Task requirements: The answer must be an exact reproduction of the lines from the start of the records below through the line containing "רחוב סלור 23 פתח תקווה בוויז (1484, 1445)", and nothing more.

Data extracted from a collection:

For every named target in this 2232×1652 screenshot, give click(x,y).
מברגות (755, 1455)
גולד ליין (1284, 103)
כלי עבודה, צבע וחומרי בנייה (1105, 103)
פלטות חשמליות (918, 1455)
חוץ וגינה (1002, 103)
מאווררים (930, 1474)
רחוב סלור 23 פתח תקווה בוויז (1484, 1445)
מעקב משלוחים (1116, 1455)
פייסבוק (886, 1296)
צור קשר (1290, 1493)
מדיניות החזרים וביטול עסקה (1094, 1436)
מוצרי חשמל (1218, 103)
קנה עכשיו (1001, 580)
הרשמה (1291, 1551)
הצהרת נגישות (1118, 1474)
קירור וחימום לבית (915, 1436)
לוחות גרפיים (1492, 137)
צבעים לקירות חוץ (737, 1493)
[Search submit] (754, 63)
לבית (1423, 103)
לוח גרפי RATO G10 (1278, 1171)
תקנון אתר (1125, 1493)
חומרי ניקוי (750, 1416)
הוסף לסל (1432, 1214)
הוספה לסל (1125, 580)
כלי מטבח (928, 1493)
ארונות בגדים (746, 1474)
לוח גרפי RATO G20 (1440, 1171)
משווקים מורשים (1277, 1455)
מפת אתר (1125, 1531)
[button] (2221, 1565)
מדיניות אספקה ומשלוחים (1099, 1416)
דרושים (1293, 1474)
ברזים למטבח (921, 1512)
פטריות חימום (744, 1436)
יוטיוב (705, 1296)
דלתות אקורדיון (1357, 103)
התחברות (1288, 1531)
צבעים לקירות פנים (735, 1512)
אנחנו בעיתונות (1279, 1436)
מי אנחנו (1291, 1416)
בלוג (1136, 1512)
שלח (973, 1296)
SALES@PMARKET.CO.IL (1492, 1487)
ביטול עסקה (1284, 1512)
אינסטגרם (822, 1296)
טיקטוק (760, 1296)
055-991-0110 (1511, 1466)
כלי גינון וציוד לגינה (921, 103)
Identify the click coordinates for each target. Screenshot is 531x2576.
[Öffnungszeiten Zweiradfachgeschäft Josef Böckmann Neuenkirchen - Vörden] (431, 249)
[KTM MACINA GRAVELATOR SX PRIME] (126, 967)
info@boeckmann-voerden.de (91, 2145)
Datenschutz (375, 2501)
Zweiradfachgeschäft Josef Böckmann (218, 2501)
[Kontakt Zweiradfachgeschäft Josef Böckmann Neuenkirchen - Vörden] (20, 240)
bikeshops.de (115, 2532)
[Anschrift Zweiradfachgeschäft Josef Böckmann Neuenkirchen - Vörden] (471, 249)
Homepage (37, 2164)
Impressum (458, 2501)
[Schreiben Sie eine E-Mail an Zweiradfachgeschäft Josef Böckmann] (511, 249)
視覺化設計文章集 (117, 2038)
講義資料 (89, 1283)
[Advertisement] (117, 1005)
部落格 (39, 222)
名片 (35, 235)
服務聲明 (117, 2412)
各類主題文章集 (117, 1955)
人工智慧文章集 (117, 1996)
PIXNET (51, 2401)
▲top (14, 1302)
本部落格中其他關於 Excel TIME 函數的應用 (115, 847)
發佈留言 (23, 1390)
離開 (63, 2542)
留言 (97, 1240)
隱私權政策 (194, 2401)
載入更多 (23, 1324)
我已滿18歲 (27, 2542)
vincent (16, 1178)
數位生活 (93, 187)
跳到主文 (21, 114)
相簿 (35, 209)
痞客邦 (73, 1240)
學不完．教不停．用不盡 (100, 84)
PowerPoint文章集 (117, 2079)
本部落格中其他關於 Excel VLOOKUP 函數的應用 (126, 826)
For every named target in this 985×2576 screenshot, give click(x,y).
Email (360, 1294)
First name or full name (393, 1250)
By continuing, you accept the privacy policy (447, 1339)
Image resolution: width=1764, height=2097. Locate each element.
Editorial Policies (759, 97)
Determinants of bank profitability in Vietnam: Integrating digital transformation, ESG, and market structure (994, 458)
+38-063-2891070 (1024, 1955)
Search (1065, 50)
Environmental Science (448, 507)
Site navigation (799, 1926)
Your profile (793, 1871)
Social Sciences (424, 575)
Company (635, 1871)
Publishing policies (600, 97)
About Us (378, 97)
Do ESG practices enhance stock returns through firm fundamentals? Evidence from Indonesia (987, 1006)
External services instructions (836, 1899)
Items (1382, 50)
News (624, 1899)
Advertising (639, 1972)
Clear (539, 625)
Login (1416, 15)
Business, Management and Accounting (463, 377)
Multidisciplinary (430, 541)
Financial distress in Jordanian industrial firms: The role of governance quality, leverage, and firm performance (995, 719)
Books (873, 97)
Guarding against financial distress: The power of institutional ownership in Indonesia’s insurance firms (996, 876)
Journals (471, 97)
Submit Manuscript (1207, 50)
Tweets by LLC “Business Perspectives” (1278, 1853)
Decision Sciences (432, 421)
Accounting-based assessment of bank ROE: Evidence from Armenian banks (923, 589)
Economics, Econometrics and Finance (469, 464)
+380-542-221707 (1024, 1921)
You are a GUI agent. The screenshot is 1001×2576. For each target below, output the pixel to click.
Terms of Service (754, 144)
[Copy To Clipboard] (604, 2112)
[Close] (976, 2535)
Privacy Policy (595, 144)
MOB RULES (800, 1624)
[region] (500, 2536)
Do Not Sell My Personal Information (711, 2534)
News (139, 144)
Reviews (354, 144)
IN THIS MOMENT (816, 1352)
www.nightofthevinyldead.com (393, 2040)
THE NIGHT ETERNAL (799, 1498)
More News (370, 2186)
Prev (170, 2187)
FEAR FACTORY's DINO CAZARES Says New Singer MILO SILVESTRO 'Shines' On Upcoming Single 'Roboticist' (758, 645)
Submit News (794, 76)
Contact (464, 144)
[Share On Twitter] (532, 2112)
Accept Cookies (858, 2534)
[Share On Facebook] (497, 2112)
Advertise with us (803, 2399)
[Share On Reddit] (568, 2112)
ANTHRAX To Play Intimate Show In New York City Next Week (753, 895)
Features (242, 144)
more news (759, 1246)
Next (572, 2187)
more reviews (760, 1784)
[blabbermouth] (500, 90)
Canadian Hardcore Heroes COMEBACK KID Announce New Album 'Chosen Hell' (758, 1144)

Result for this task:
For every named target in this 2232×1652 screenshot, give click(x,y).
מברגות (755, 1455)
גולד ליין (1284, 103)
כלי עבודה, צבע וחומרי בנייה (1105, 103)
פלטות חשמליות (918, 1455)
חוץ וגינה (1002, 103)
מאווררים (930, 1474)
רחוב סלור 23 פתח תקווה בוויז (1484, 1445)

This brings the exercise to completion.